Not only were pilot trials on the in situ groundwater remediation reported, but also the usage of nZVI for waste water treatment was documented. A Slovenian research team investigated the effects of different nZVI particles (NANOFER 25, NANOFER STAR and borohydride-nZVI) on metal, bacteria and content of nitrogen in a real effluent water from a small biological wastewater treatment plant (Oprčkal et al. 2017). This work showed that there can be a risk of releasing trace elements into the water if these are bound to nZVI particles. Therefore, careful optimization of the iron load, and of the mixing and settling times, is necessary for the efficient process optimization. Despite in-house nZVI being the most efficient at inactivating pathogenic bacteria, these nanoparticles are not appropriate for remediation since it was found that the high levels of B and Na, originating from the NaBH4 used for their synthesis, contaminated the remediated water. The NANOFER 25 slurry most effectively removed potentially toxic elements and at optimal mixing and settling times (400 and 180 min, respectively) effectively disinfected effluent water at a low (0.5 g/L) iron load.

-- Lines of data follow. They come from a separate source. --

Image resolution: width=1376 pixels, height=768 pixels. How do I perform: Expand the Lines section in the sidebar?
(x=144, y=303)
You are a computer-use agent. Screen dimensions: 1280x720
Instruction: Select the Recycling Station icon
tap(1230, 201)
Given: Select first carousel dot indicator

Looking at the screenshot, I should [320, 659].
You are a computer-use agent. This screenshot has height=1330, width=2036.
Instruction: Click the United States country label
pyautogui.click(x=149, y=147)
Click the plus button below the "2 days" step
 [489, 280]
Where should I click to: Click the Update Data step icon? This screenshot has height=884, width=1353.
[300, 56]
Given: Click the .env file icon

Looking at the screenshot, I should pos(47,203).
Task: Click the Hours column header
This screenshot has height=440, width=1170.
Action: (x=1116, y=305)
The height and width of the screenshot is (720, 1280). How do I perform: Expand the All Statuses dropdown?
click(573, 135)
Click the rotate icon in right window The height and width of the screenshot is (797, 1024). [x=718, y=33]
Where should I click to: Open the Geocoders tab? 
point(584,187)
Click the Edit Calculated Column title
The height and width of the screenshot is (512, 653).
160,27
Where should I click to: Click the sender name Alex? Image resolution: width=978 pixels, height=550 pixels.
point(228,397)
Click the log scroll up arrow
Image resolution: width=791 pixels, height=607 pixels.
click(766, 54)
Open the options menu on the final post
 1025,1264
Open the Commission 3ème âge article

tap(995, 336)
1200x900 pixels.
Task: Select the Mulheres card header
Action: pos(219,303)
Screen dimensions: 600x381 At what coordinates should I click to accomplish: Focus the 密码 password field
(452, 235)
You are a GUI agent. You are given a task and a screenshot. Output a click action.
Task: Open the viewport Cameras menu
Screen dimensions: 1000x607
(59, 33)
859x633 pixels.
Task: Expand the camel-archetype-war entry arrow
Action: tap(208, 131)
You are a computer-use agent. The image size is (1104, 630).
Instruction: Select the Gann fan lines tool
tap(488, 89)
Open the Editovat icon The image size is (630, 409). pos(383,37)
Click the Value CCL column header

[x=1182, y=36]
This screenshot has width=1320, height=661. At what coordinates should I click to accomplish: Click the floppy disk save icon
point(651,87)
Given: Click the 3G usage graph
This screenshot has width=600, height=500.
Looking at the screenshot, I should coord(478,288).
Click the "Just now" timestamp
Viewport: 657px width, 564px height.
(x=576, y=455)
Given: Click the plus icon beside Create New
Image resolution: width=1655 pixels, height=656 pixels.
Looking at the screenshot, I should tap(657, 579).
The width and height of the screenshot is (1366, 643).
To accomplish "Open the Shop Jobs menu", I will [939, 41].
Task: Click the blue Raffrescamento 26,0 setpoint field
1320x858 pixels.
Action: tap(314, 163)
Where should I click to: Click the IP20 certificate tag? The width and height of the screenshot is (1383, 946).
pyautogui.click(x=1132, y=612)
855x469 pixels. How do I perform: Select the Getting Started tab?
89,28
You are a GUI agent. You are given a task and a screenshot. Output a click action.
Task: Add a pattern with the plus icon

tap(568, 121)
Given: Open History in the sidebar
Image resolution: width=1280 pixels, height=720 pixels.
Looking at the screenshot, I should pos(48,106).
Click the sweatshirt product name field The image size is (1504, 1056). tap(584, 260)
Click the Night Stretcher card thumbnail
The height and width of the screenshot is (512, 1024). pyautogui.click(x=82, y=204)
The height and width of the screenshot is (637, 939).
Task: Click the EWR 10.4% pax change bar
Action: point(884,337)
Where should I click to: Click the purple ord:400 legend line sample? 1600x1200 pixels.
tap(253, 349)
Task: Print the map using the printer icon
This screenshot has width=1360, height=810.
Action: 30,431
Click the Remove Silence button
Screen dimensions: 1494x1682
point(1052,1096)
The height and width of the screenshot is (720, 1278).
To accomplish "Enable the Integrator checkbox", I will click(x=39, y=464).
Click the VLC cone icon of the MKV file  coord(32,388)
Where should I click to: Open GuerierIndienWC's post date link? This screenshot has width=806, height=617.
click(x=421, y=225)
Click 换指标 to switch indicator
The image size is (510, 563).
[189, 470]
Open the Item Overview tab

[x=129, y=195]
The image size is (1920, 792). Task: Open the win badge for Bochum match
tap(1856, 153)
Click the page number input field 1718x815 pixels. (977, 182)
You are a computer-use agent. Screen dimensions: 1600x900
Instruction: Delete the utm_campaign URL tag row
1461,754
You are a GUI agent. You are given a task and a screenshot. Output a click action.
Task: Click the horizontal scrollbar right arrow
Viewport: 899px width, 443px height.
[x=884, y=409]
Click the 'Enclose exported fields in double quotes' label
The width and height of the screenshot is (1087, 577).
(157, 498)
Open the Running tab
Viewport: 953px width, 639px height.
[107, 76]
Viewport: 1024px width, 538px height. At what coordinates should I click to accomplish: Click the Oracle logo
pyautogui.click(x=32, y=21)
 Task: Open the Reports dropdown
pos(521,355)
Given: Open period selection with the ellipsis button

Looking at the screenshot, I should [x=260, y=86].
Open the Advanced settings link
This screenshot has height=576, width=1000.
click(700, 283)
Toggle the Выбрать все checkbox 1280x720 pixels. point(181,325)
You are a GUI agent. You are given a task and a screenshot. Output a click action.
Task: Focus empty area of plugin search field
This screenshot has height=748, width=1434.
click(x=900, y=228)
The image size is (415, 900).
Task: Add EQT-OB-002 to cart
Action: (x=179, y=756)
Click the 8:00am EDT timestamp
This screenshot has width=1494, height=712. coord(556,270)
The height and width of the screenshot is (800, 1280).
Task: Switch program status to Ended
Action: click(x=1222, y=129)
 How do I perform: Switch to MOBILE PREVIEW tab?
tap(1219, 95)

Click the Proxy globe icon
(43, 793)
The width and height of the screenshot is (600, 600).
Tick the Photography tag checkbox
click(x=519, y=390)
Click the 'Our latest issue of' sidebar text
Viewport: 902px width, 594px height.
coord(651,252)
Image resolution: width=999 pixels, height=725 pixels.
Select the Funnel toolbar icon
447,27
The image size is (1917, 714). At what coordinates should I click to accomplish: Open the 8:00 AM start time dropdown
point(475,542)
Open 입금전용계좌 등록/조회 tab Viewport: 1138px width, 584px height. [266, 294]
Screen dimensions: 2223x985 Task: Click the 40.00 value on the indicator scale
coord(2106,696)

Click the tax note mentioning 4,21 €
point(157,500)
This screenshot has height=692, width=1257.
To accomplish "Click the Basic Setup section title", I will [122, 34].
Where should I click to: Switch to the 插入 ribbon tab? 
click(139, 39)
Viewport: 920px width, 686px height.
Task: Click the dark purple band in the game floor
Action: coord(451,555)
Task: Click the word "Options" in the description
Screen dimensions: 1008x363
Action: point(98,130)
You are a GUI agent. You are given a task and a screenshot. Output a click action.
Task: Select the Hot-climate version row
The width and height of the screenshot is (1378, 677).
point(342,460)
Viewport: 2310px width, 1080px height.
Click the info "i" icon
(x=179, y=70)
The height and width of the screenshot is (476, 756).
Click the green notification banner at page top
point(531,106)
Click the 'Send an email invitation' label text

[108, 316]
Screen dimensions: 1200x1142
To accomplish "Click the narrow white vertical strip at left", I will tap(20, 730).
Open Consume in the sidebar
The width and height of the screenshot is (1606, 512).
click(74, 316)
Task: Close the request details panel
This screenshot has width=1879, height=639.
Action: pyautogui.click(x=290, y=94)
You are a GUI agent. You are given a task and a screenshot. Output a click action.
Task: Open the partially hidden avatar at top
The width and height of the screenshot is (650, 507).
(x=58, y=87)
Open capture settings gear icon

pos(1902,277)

In another study, a full-scale application of nZVI for heavy metal removal from waste water of the Jiangxi Copper Company, China, has been reported (Li et al. 2017). The waste water was contaminated predominantly with Cu, Ni, Zn, Pb, As, Se and Sb. Borohydride-reduced nZVI was applied in 5 m × 5 m × 3 m separated modules connected to the existing waste water treatment plant. The performance of the technology over 120 days proved that nZVI acted as a highly efficient reagent (>99.5% removal of key metals with capacities of 245 mg and 226 mg of As and Cu per 1 g of nZVI, respectively) providing a low redox potential and subsequent separation of metals. The advantage of such a technology lies in the fact that nZVI keeps a low redox condition in the closed reactors, lowering the required nZVI demand over time (>12 months) with partial recycling of nZVI.